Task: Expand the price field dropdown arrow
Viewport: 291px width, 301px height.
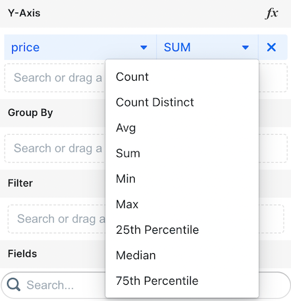Action: pos(143,47)
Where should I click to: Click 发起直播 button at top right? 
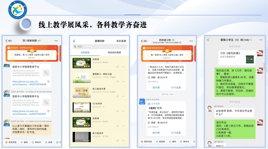121,41
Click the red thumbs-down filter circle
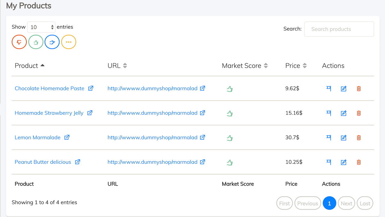 (x=19, y=42)
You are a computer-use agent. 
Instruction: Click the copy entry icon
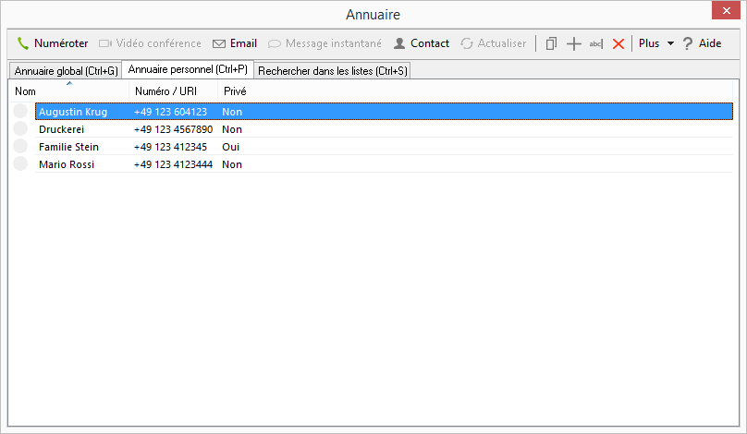(x=551, y=43)
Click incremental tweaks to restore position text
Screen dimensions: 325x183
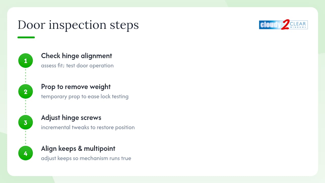coord(88,127)
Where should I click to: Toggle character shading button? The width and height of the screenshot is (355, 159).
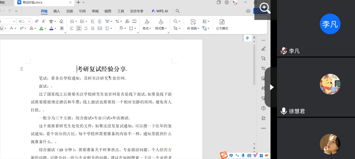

========================

- _EXERCISE OBJECTIVE_: Please set down the lines above word for word and leave out the pictures.

- _OUTPUT FOR THIS TASK_:
Task: Expand the price field dropdown arrow
Viewport: 291px width, 301px height.
Action: pos(143,47)
Where should I click to: Click 发起直播 button at top right? 
121,41
Click the red thumbs-down filter circle
 (x=19, y=42)
You are a computer-use agent. 
Instruction: Click the copy entry icon
(x=551, y=43)
Click incremental tweaks to restore position text
Screen dimensions: 325x183
coord(88,127)
Where should I click to: Toggle character shading button? The width and height of the screenshot is (355, 159).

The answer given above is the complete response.